Question

Find the absolute max and min values of f(x) = x/x^2-x+1 on the interval [0,3]

Answer 1

Have you found f'?

Answer 2

I used quotient rule and got f' (x) = -x^2 + 1/ (x^2+1)^2

Answer 3

\[f(x)=\frac{x}{x^2-x+1} \]
\[f'(x)=\frac{(x)'(x^2-x+1)-x(x^2-x+1)'}{(x^2-x+1)^2}\]
Is this what you did to find f'?

Answer 4

(x)'=1
(x^2-x+1)'=2x-1
Plug those in and simplify the top.

Answer 5

Then find when f' dne and find when f'=0 (think about the domain of f).

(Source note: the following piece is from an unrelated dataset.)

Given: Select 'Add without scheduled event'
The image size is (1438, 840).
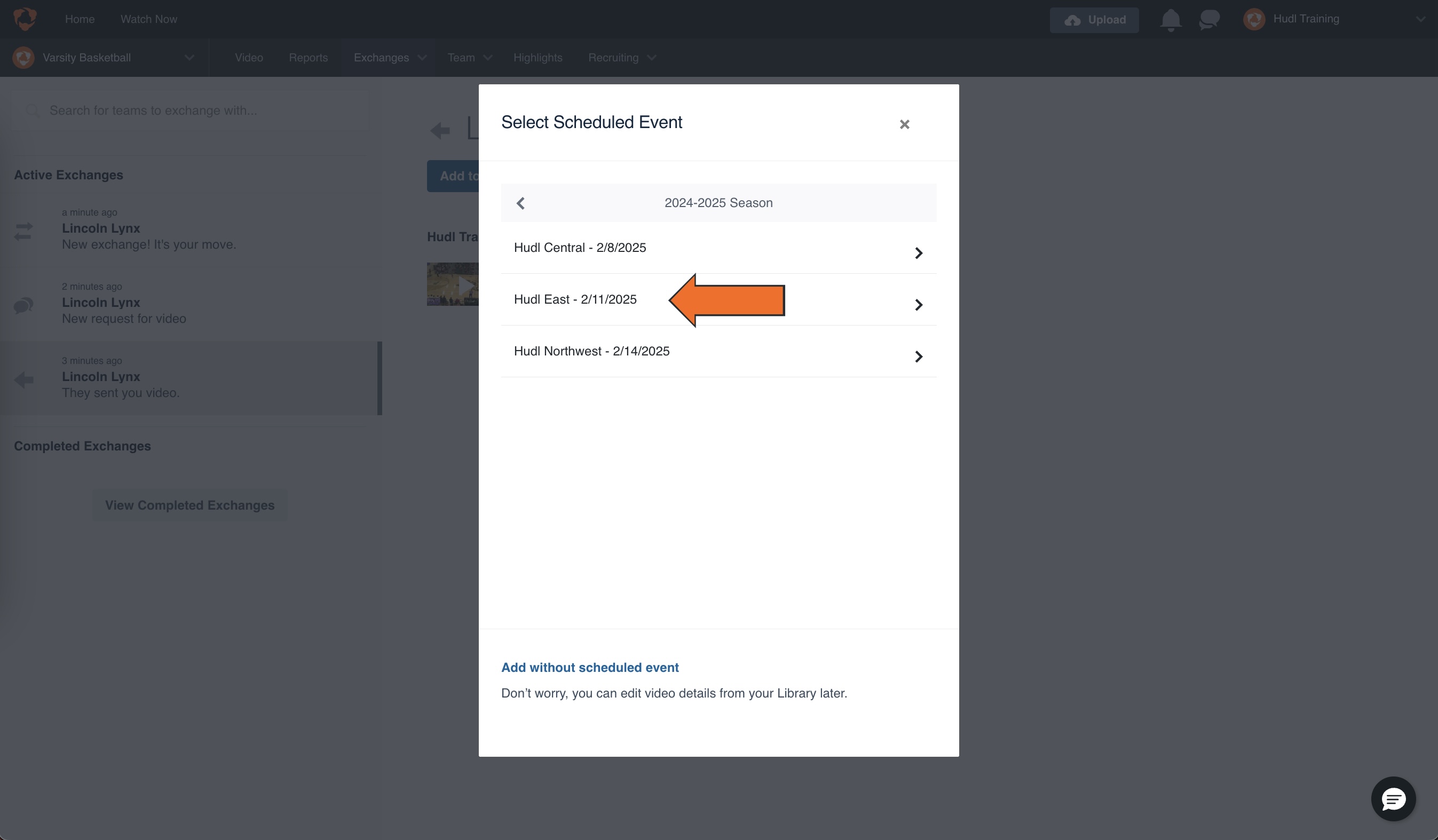Looking at the screenshot, I should pyautogui.click(x=589, y=667).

If the numbers you found from f' dne and f'=0 are numbers that exist in your domain for f, then these are critical numbers for f.
Plug in your critical numbers into f along with your endpoints to find the absolute highest point and absolute lowest point on your graph.

Answer 6

okay I wrote the question wrong the function is f(x) = x/x^2 + 1

Answer 7

so doing quotient rule
f' = 1(x^2+1) - x(2x) / (x^2+1) ^2

Answer 8

so simplified its -x^2 +1 / (x^2+1)^2

Answer 9

now im stuck, how do i find the critical numbers? do I just look at the denominator

Answer 10

when is -x^2+1 equal to 0?
when is (-x^2+1)/(x^2+1)^2 not exist? (it exist everywhere. the bottom is never 0)
So just answer the first question.

Answer 11

when x = 1, or -1

Answer 12

Ok great now your domain for your function was [0,3] and -1 is not included in that so we can throw -1 in the trash but we are keeping 1 since 1 is in [0,3]

Answer 13

Now plug 0,1,3 into your original function

Answer 14

okay

Answer 15

find these
\[f(0), f(1),f(3)\]

Answer 16

f(1) is my abs max since it has the highest value

Answer 17

ok great.

Answer 18

now what is abs min?

Answer 19

f(0)

Answer 20

so quick question, for the denominator part you just look at values to see when it does not exist ? so if it were to have a restriction, then that value would also be a critical number?

Answer 21

yep if that number is in the domain of f.

Answer 22

ok thanks